The art of Robert Louis Stevenson (part 2)



Robert Louis Balfour Stevenson (1850-1894)
Scottish novelist, poet, all-purpose writer, composer


If you had a childhood and if you can read, likely you need no introduction to Robert Louis Stevenson or some of his justly famous books:
Treasure Island.
Strange Case of Dr Jekyll and Mr Hyde.
The Master of Ballantrae.

Did you know he was a poet? A composer?

Stevenson at 7

Stevenson wrote nearly 250 poems, some of them as lighthearted as this excerpt from “My Shadow,” part of his “Child’s Garden of Verses” collection:

“I have a little shadow that goes in and out with me,
 And what can be the use of him is more than I can see.
 He is very, very like me from the heels up to the head;
 And I see him jump before me, when I jump into my bed.”
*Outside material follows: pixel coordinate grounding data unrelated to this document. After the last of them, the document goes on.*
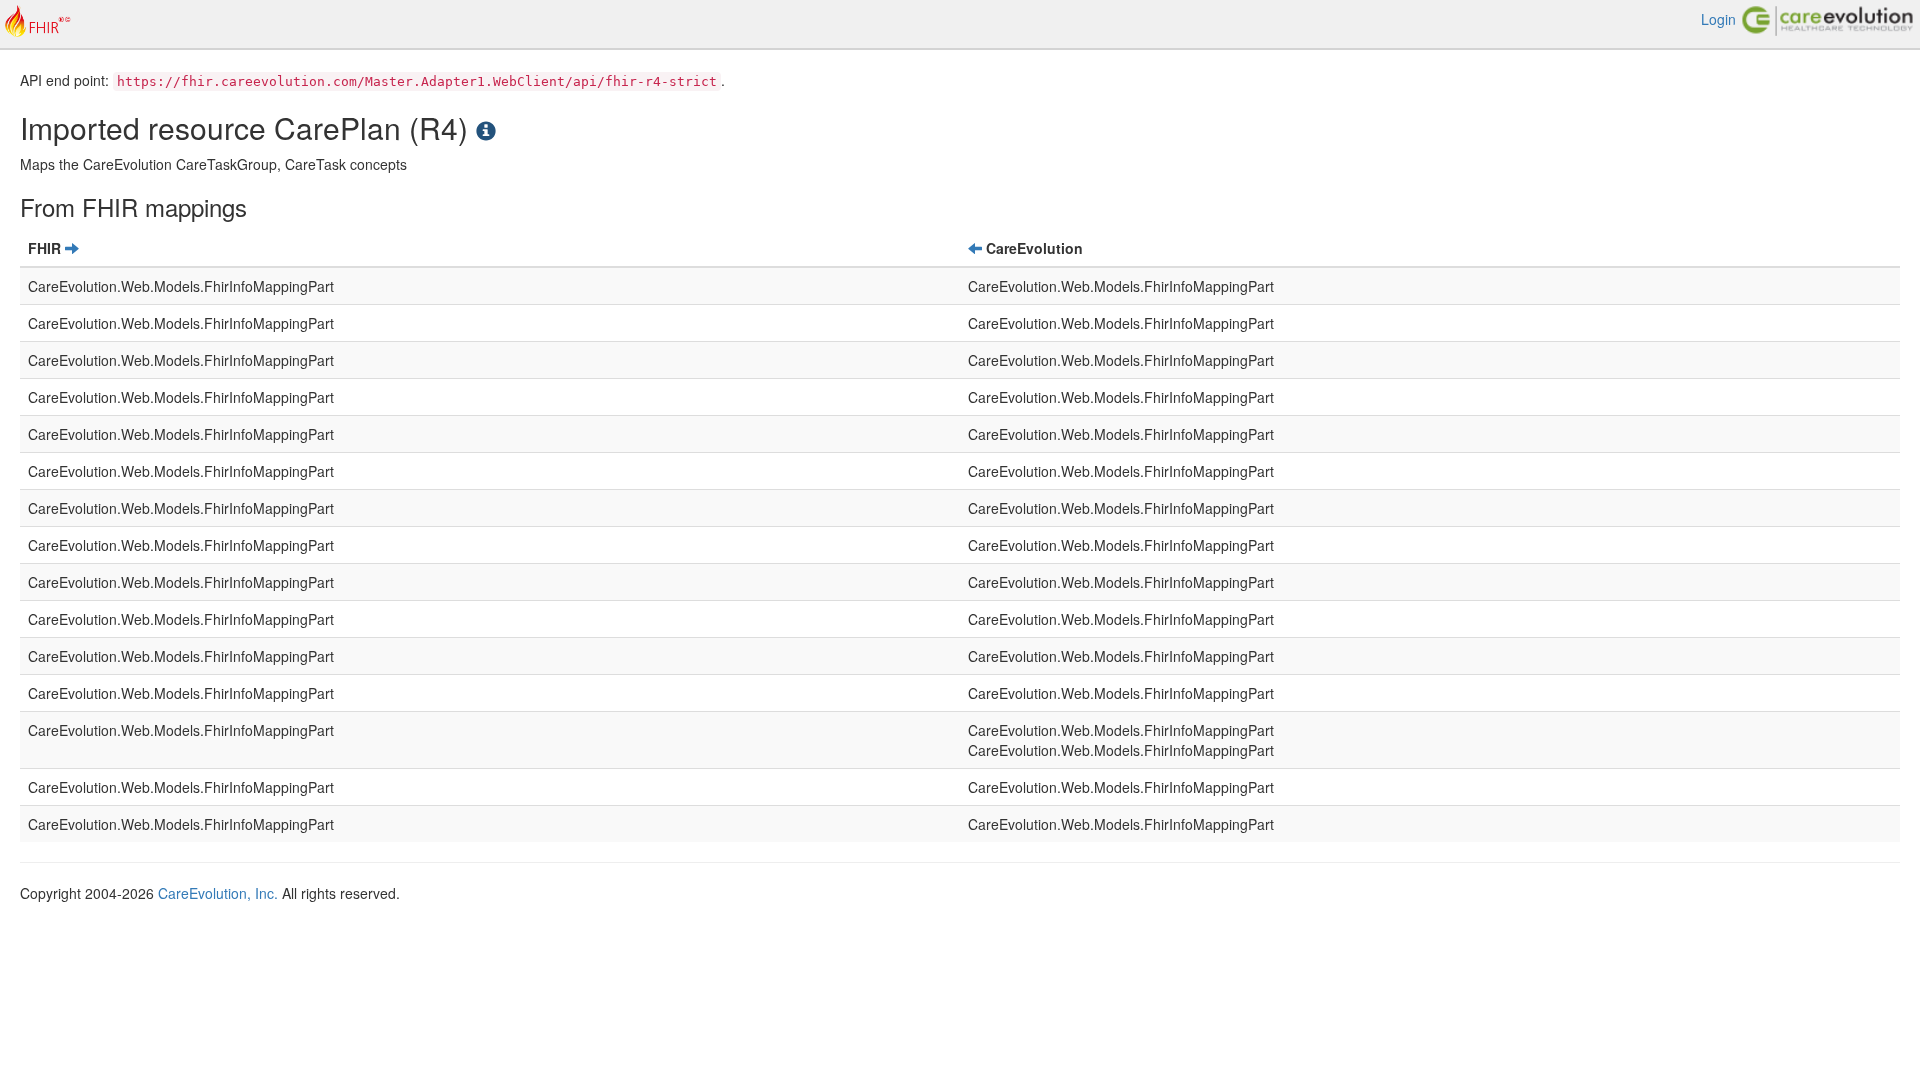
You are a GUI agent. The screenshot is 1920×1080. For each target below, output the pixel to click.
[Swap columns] (72, 248)
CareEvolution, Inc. (218, 893)
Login (1718, 19)
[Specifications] (486, 127)
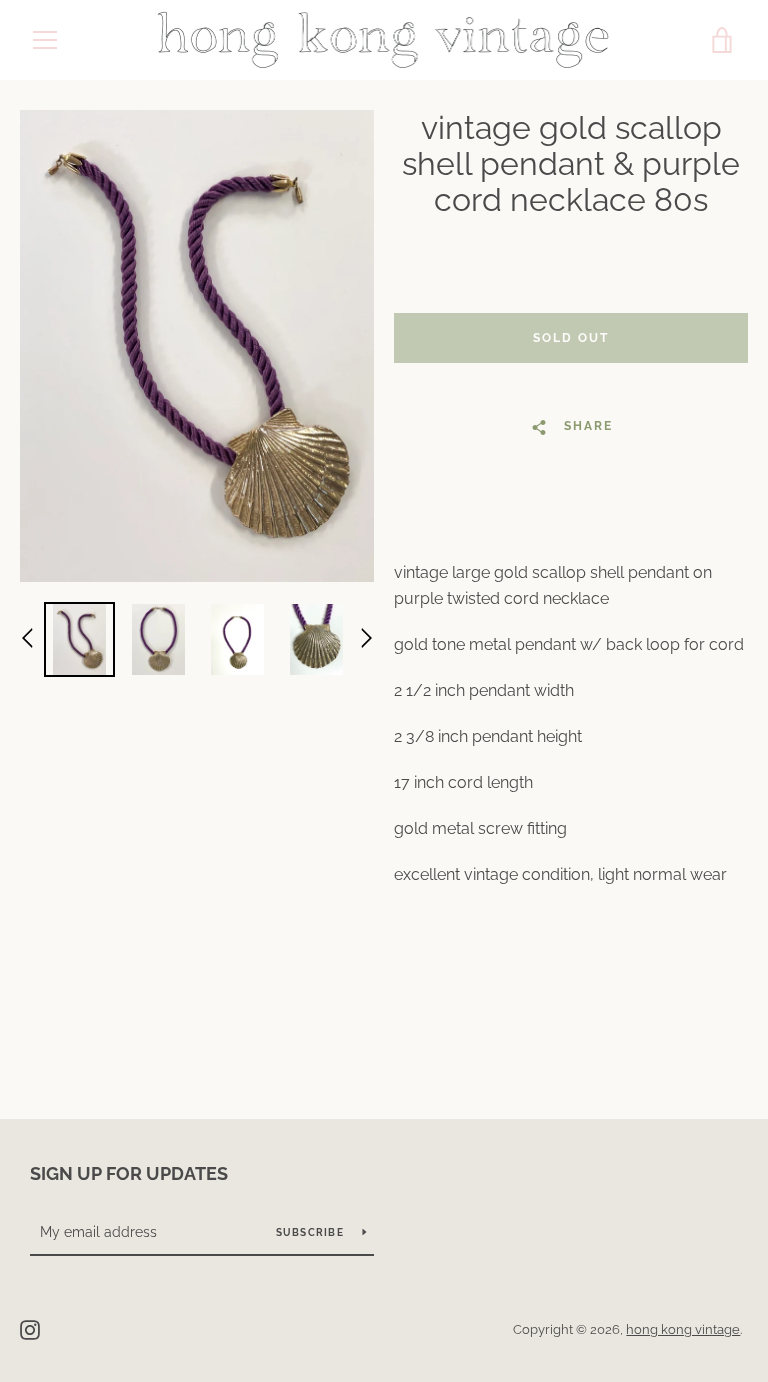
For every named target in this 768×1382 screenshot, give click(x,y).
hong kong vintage (683, 1329)
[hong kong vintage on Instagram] (30, 1328)
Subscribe (312, 1232)
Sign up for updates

Stevenson played piano and flageolet (a variety of the fipple flute, some similarities to a recorder), and he wrote almost 125 original compositions for those instruments and for clarinet, violin, guitar and mandolin.

He was a writer for all seasons, and is widely popular among non-English-speaking readers. Around the world, only 25 writers have been translated more than Stevenson.